Innenverteidiger Domagoj Vida, der in der ukrainischen Liga spielt, argumentierte nach seinem ersten Aufreger-Video, es habe sich nur um „ein einfaches Dankeschön für die ganze Unterstützung aus der Ukraine“ gehandelt, eine politische Absicht stecke nicht dahinter.

Experte Brentin nimmt Vida durchaus ab, dass er nicht provozieren wollte: Die Aussagen und Gesten der kroatischen Spieler drückten „eine ideologische Hegemonie des Nationalismus innerhalb des kroatischen Fußballs“ aus, sagte er „n-tv“.

Nicht nur in der kroatischen Politik, auch im kroatischen Fußball fehlt die kritische Auseinandersetzung, weshalb solche Symbole unreflektiert übernommen werden.

In deutschen wie Schweizer und auch österreichischen Städten zeigt sich nach den Spielen der „Vatreni“ gemeinsam mit den Feiernden auch die nationalistische Attitüde ihrer Fans.

Zwischen die kroatischen Flaggen mischen sich Fahnen, die sich in Details unterscheiden: Statt mit einem roten Karoeck beginnt das Wappen mit einem weißen, in der linken Ecke ist ein „U“ abgebildet.

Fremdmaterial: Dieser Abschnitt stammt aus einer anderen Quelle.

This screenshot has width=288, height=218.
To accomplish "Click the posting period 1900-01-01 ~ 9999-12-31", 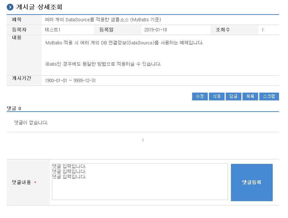I will coord(70,81).
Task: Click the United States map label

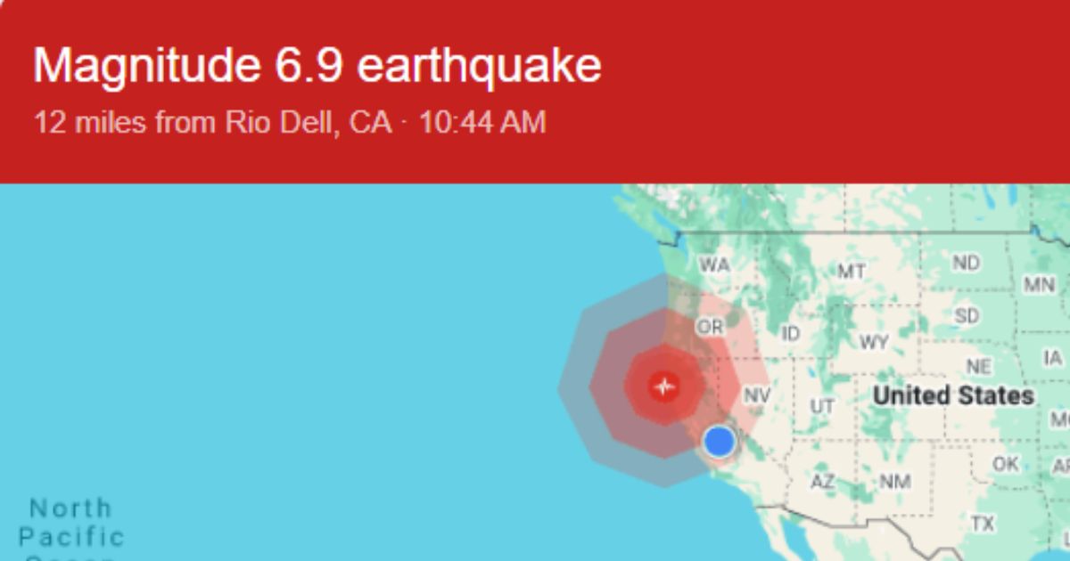Action: coord(953,395)
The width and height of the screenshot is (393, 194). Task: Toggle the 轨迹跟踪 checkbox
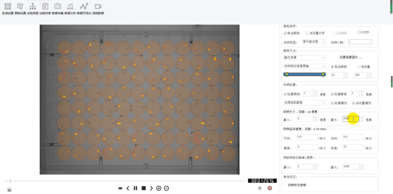click(x=285, y=33)
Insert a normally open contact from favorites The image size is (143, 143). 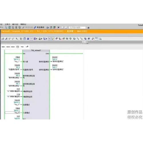click(x=3, y=47)
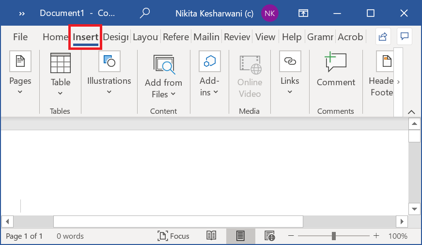Toggle ribbon display options icon
This screenshot has width=422, height=245.
coord(303,13)
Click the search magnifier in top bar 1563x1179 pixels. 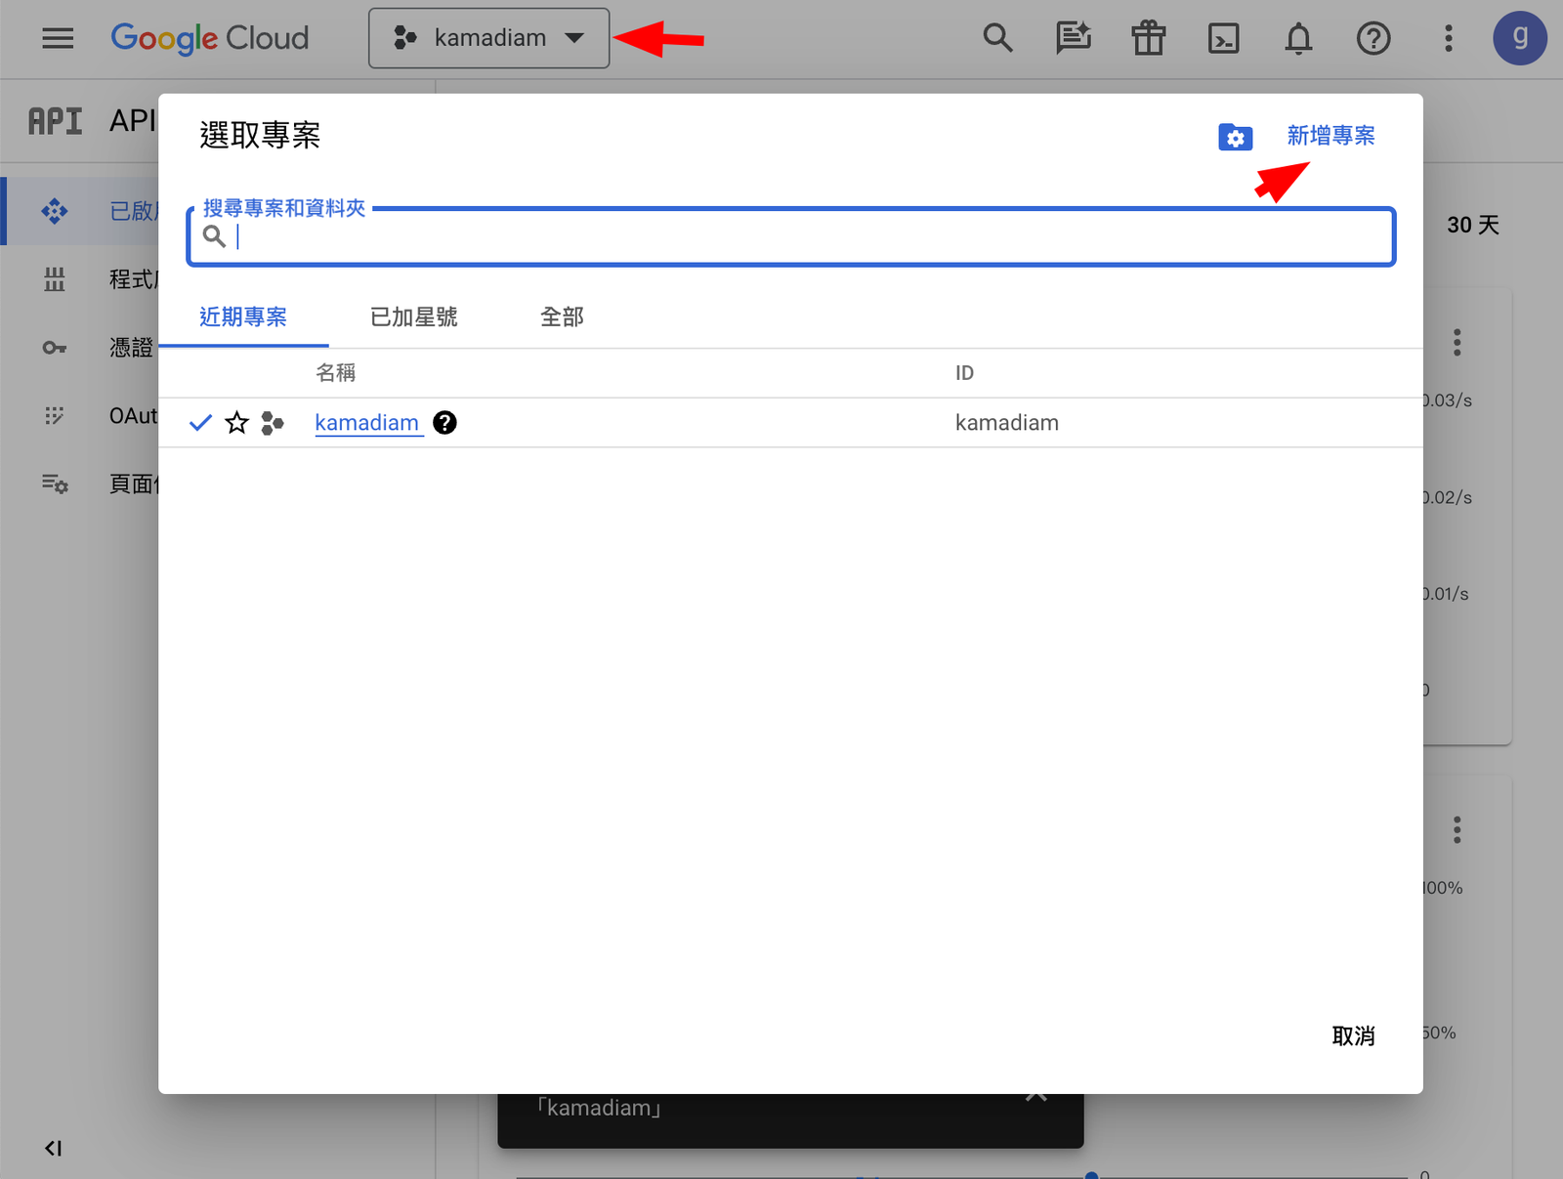point(997,38)

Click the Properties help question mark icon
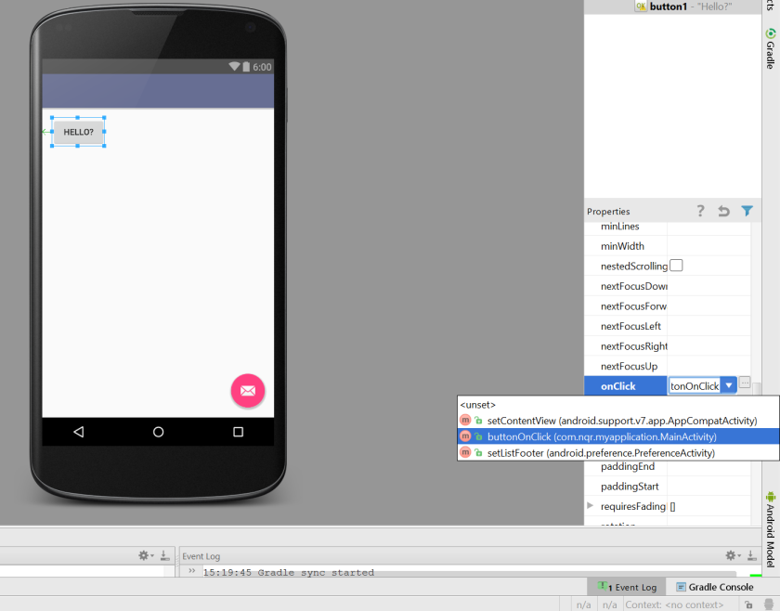700,212
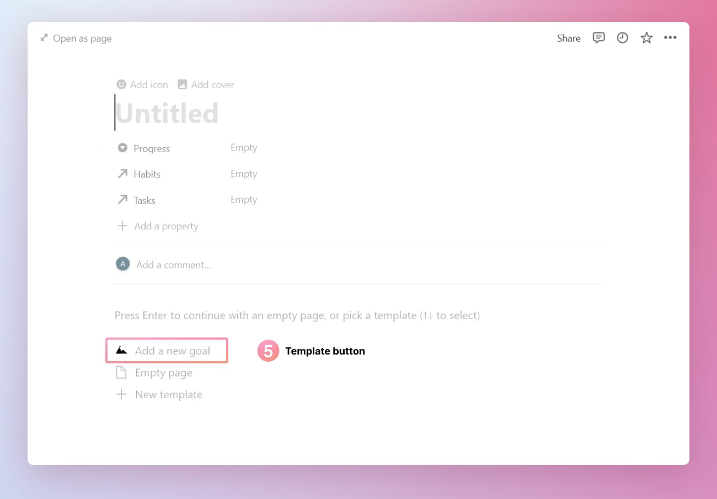The image size is (717, 499).
Task: Open the three-dot more options menu
Action: [x=670, y=37]
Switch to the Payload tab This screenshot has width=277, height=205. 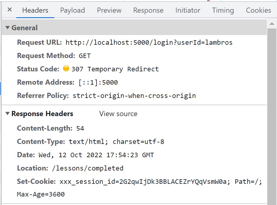72,10
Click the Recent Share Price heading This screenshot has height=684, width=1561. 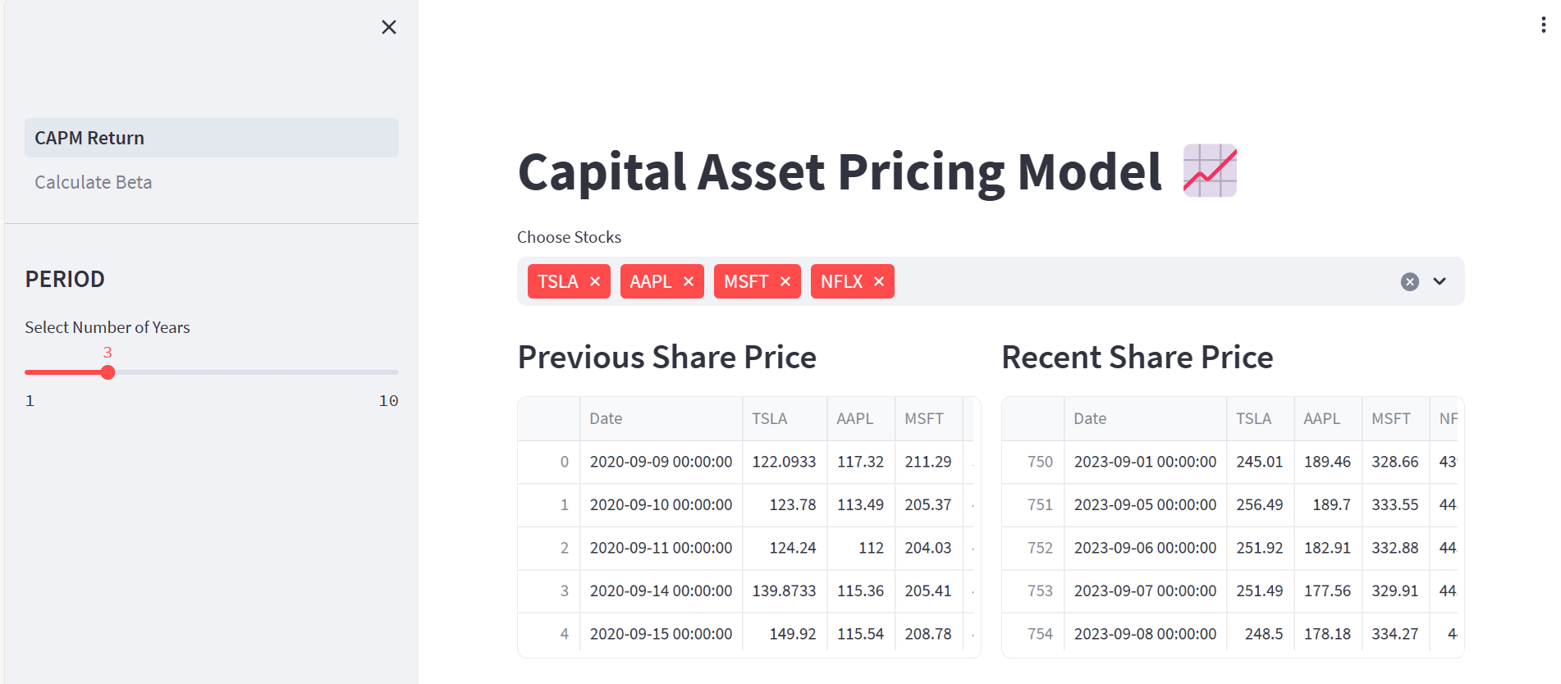1137,357
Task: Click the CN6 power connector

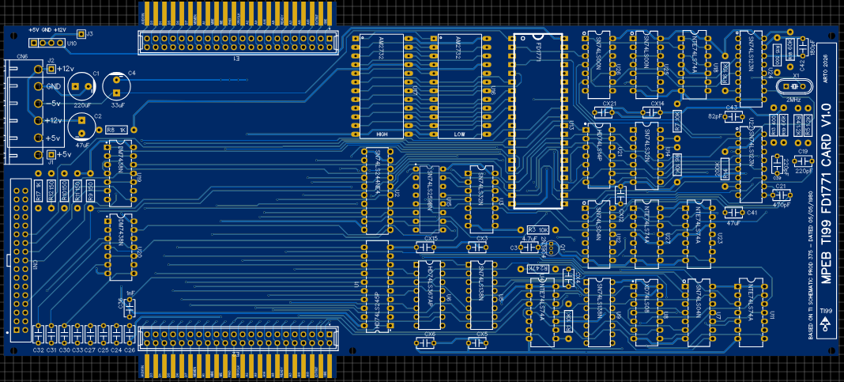Action: pyautogui.click(x=21, y=111)
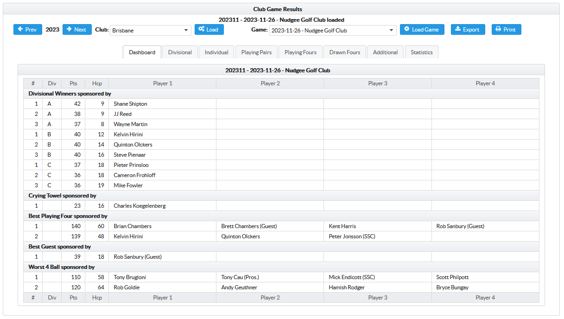This screenshot has height=319, width=564.
Task: Click the Next button with right arrow
Action: [77, 30]
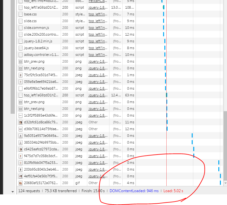Viewport: 227px width, 205px height.
Task: Click icon next to e9bf0f6b17eb9ab87 png
Action: pos(21,88)
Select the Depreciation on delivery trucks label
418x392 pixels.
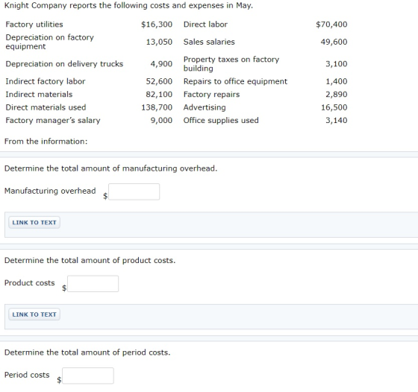[64, 64]
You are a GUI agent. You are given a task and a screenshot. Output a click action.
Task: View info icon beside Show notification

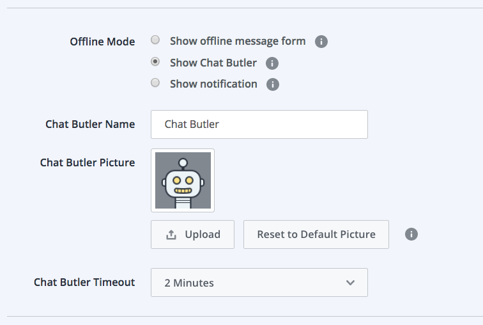[x=273, y=84]
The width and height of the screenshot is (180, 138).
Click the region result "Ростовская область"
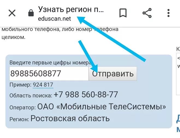click(70, 118)
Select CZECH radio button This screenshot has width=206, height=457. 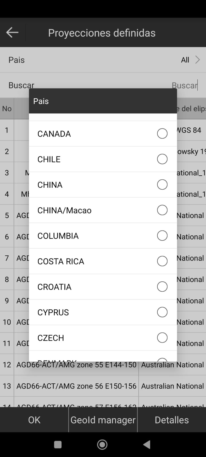pyautogui.click(x=162, y=338)
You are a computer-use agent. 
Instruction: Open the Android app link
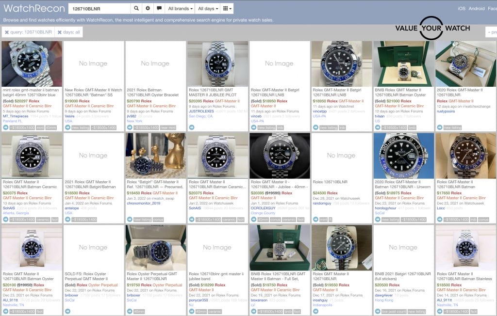click(477, 9)
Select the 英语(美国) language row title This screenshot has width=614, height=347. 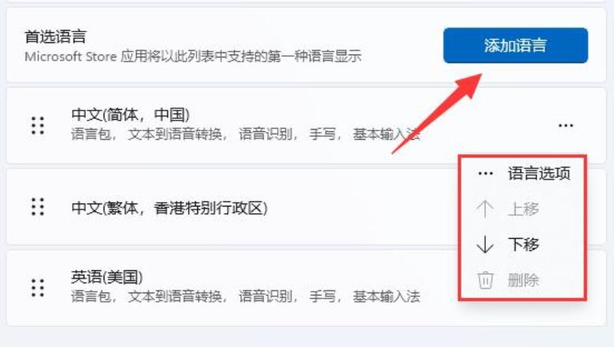[x=107, y=277]
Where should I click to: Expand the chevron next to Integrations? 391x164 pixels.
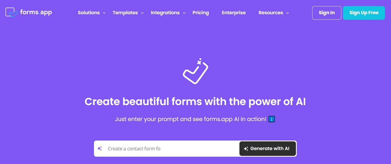coord(184,13)
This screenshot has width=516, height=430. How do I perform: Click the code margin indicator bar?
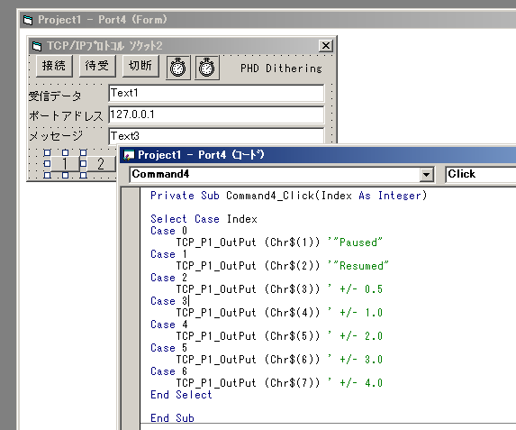click(131, 308)
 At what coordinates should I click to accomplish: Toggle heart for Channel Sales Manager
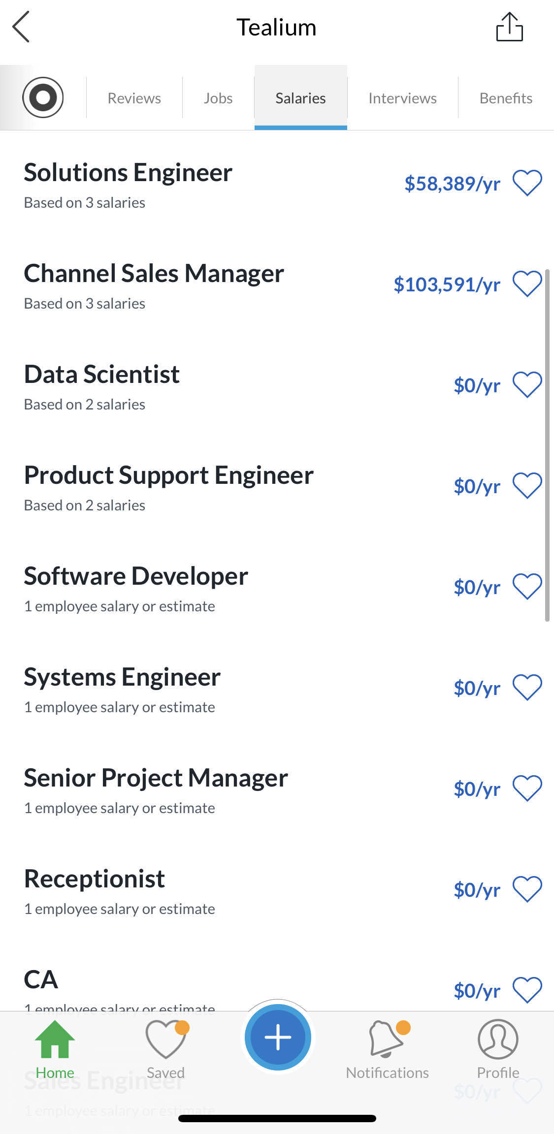[x=527, y=284]
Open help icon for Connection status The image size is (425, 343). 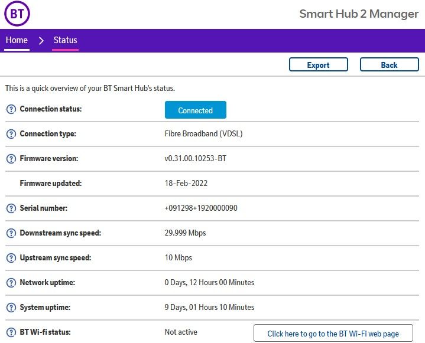point(11,109)
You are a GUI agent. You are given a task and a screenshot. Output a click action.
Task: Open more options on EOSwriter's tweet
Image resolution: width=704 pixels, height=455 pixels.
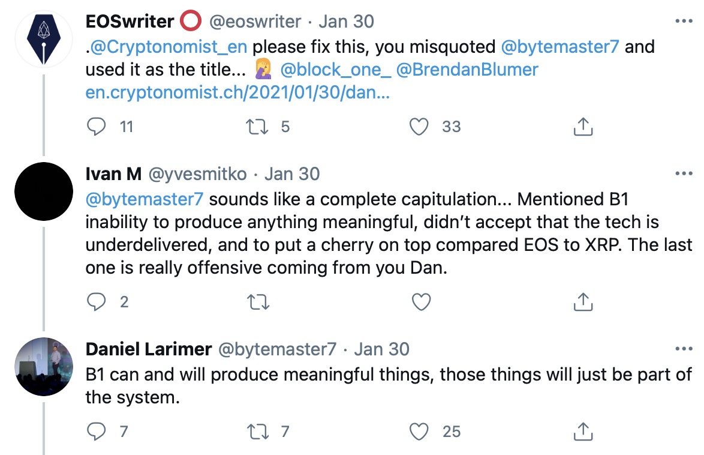[684, 21]
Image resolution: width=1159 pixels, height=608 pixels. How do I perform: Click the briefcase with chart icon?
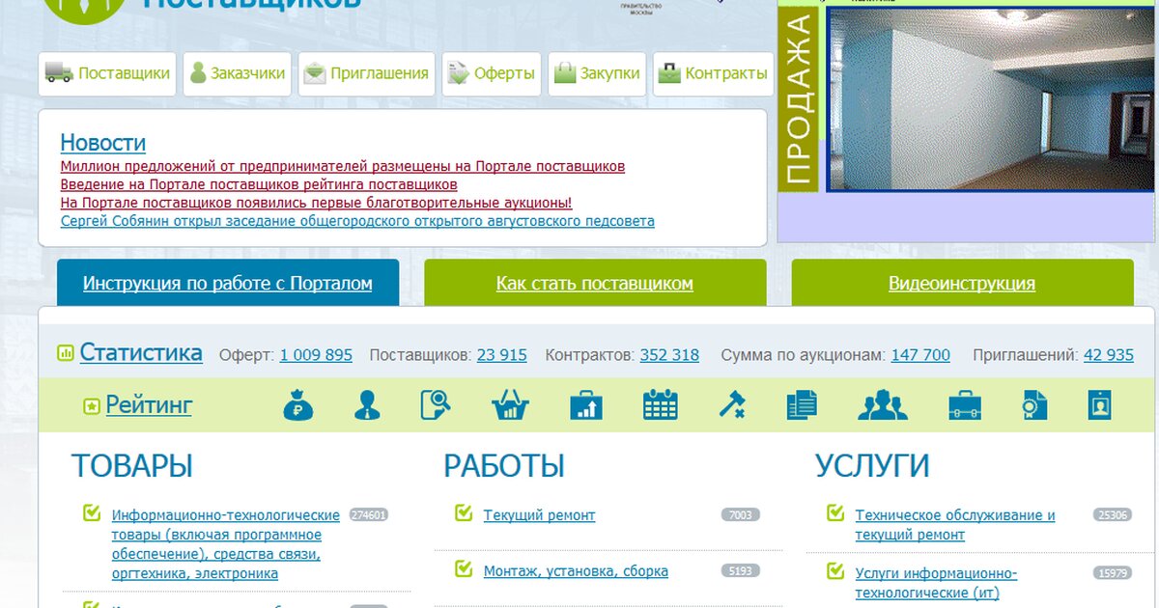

1941 kamen die Ustascha mit Adolf Hitlers Unterstützung im Unabhängigen Staat Kroatien an die Macht: Ein grausames Regime, das bis 1945 Juden, Kommunisten, Roma und vor allem rund 390.000 Serben brutal verfolgte und ermorden ließ.

Als „Vasallenstaat von Nazideutschland“ sieht etwa die Staatsanwaltschaft Salzburg die Diktatur. Die Behörde hat 14 Mitglieder der Ultras von Dinamo Zagreb wegen Verstoßes gegen das NS-Verbotsgesetz angeklagt. Ihr Argument: Ob man dem Original oder einer Kopie huldige, komme auf dasselbe raus.